Page extract:
English – Reading, writing, speaking and listening across three interlocking strands: Language, Literature and Literacy. V9 sharpened the focus on reading and placed greater explicit attention on phonics in the early years. Read the full V9 English guide.
Mathematics – Structured around three content strands and four proficiency strands, V9 Maths reduced content crowding and introduced a stronger explicit link between content descriptions and achievement standards. Read the full V9 Mathematics guide.
Science – Organised around Science Understanding, Science Inquiry Skills, and Science as a Human Endeavour. V9 placed greater emphasis on inquiry as a genuine investigative process rather than a formulaic procedure. Read the full V9 Science guide.
Humanities and Social Sciences (HASS) – HASS covers History, Geography, Economics and Business, and Civics and Citizenship in the one learning area for primary and lower secondary. V9 refined the inquiry skills framework that runs across all four subjects. Read the full V9 HASS guide.
The Arts – Covers five art forms: Dance, Drama, Media Arts, Music, and Visual Arts. Each is a distinct subject within the learning area. V9 updated the making-and-responding structure that applies across all five. Read the full V9 Music guide and the V9 Media Arts guide.
Technologies — Spans two distinct subjects: Design and Technologies, and Digital Technologies. Digital Technologies received the most significant update in V9, with explicit coding and computational thinking requirements from Foundation. Read the full V9 Digital Technologies guide.
Health and Physical Education (HPE) – HPE was not part of the major 2022 restructure in the same way as other learning areas, though V9 made some updates to content descriptions and standards.
Languages – Languages is managed through a framework that covers a large number of individual languages taught across Australian schools. V9 updated the structure of the Languages framework, which applies across all languages taught.
General Capabilities and Cross-Curriculum Priorities
The eight learning areas are the bones of V9. General capabilities and cross-curriculum priorities are what holds it together.
General capabilities are skills and dispositions that students develop across all subjects, not in any single one. V9 identifies seven: Literacy, Numeracy, Digital Literacy, Critical and Creative Thinking, Personal and Social Capability, Ethical Understanding, and Intercultural Understanding. They appear as icons tagged to content descriptions across every learning area, signalling where teachers are expected to embed capability development into subject-specific teaching.
The shift from ICT Competence to Digital Literacy in V9 is the most structurally significant change to the general capabilities framework. Digital Literacy in V9 is broader than the old ICT framing – it includes skills around evaluating information, understanding privacy, recognising the social implications of technology, and creating digital content responsibly.
The other six capabilities were not just renamed; their frameworks were rewritten with clearer progressions and stronger links to learning area content. Critical and Creative Thinking, for instance, now has more explicit sub-elements – including reflecting, questioning, and generating ideas – that connect more directly to content descriptions in Science, English, and HASS. Ethical Understanding has been updated to make the reasoning process more explicit, not just the outcomes. The intent across all seven is to make capability embedding feel like a natural part of planning rather than an afterthought.
Cross-curriculum priorities are different in kind from general capabilities. Rather than describing skills, they identify areas of knowledge and perspective that ACARA considers essential for all Australian students regardless of subject. The three priorities – Aboriginal and Torres Strait Islander Histories and Cultures, Asia and Australia’s Engagement with Asia, and Sustainability – appear as elaborations embedded within content descriptions rather than as separate add-ons.

Material:
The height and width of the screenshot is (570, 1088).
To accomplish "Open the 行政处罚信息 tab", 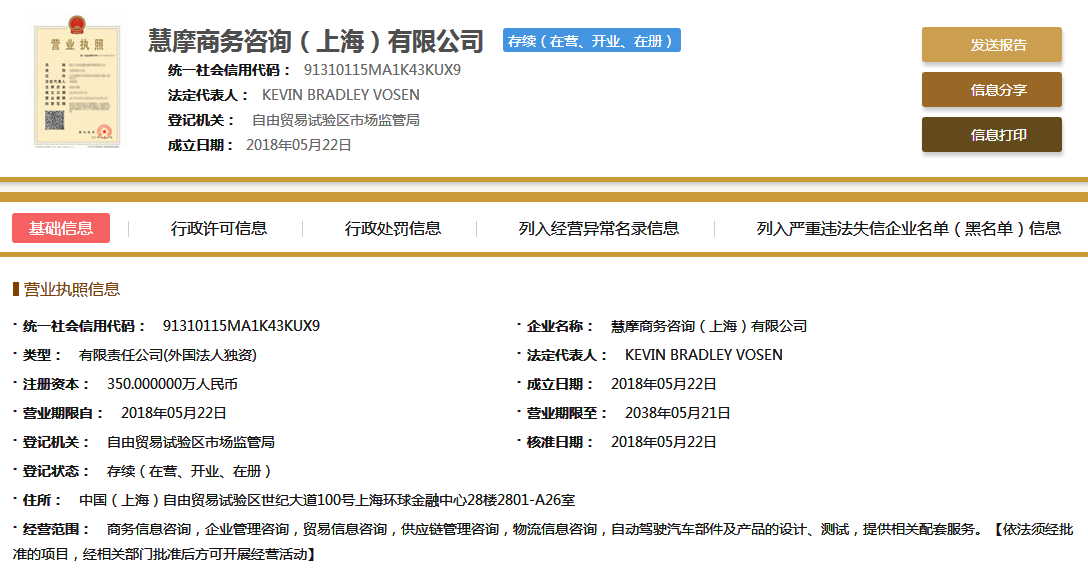I will click(x=393, y=228).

Objective: In the V9 curriculum overview, which general capability took the place of ICT Competence?

Exercise output: Digital Literacy